However revisions are needed:

The Title: I suggest a revision to " Characteristics of persons with sickle cell disease with frequent Emergency Department ....

The phrase "Sickle Cell Patients " does not give an indication that a variety of genotypes were studied and should not be used.

see also line 200 - patients with sickle cell disease.

Reference#1: I would suggest that the primary reference, Steiner et al be used. The data in the reference ( Singh et al could be used separately to support the text.

The aims could be stated more specifically: For example what differences were being examined were they genotype, hydroxyurea use, previous opioid use, haematological and biochemical variables etc.

Typographical error - line 73 - "Hopes" please change to "Hope";

Methods: line 87 - change to "within the last calendar year at the time of recruitment"

Line89 - change to within the last 3 months prior to recruitment.

Line 110: Change to " Blood Samples for Haematological or biochemical analysis was not taken as a part of the study" or a similar phrase

Please indicate the period of time that results were accepted retrospectively from the time of enrollment. Please state whether patients were well at the time these results were documented and if the results obtained were considered to be "steady state results"

The examiners conducting quantitative sensory testing were well experienced and the results were generated from only 2 examiners however please state whether tests were done for inter-observer reliability.

Results: Please state the average duration of hydroxyurea therapy in patients on hydroxyurea and also if they were at maximum tolerated dose.

line 200- 202 should be placed in the discussion

Line 252-252-256 please move this to the discussion

lines 265 -267 - please move tis to the discussion

The legend submitted for figure 1 can be more concise.
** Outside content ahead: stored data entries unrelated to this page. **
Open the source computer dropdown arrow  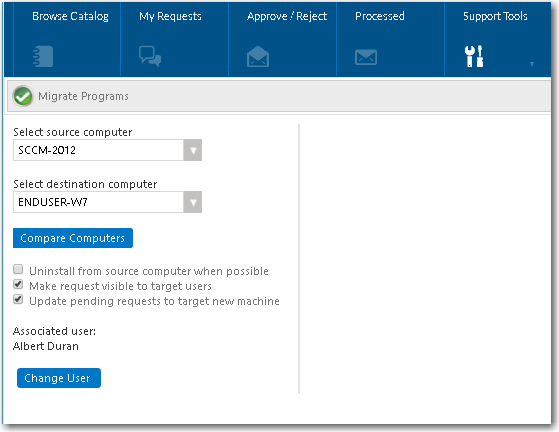click(x=193, y=150)
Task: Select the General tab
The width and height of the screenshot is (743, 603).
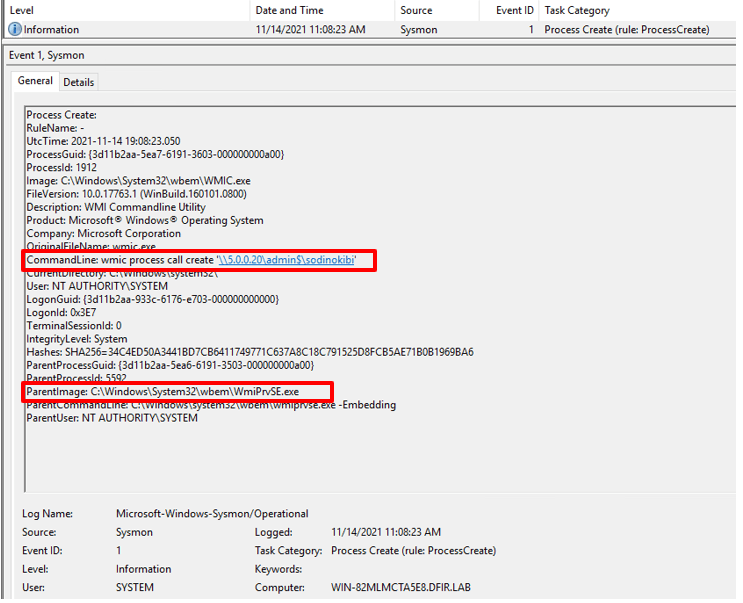Action: 35,81
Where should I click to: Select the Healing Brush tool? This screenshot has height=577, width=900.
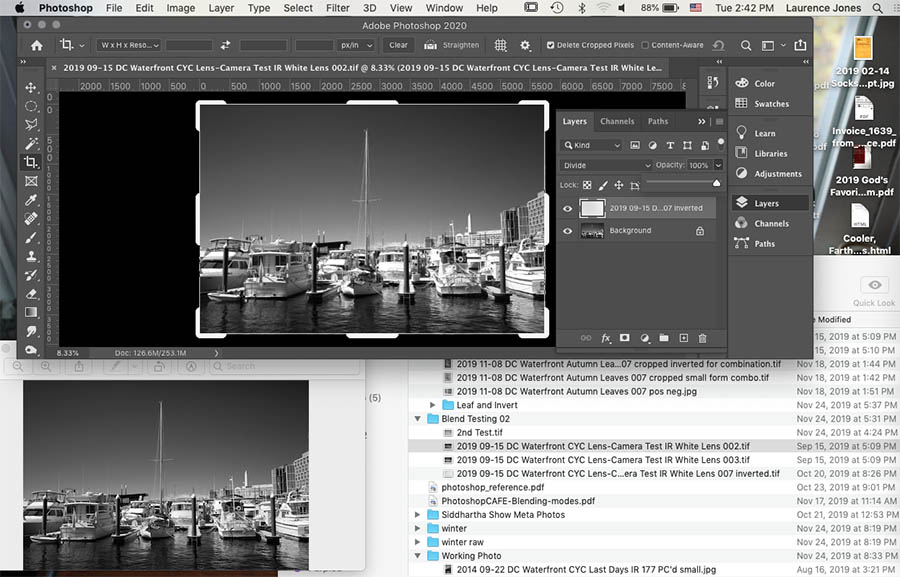tap(31, 219)
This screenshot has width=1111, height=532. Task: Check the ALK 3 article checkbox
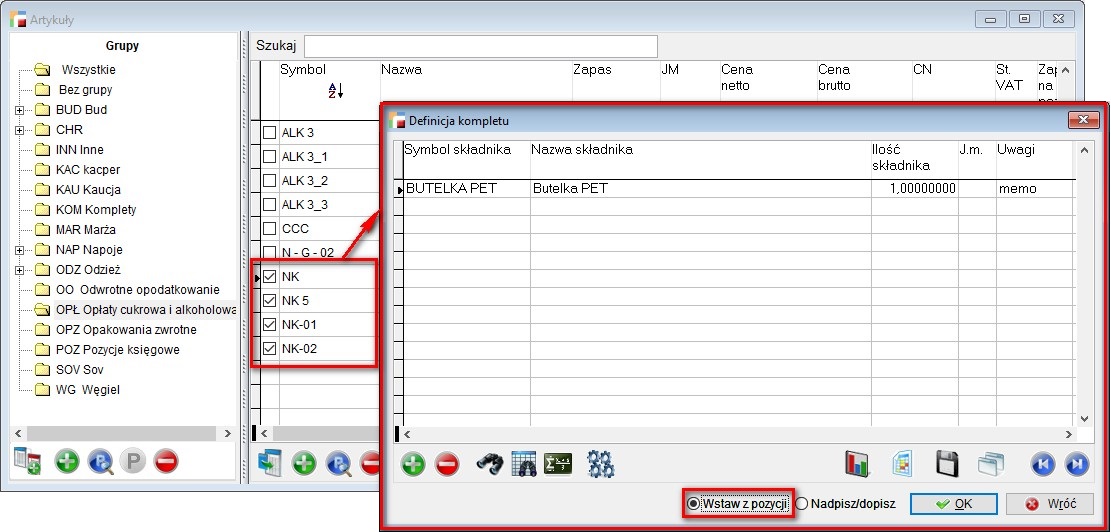[x=269, y=133]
Please consider making this shorter.

Was a multivariate analysis of the main outcome considered?

Was the use of hydroxyurea between groups statistically significant? Please state this.

Discussion: The findings regarding hydroxyurea should be made cautiously. We are not told how long patients were on HU or if they were at maximum tolerated dose to assess parameters such as MCV.

The observations regarding hydroxyurea use even though they may be interesting should be stated a bit more cautiously as details concerning use was not documented in the paper.

Generally, the discussion needs to be more concise and directed on findings from the study.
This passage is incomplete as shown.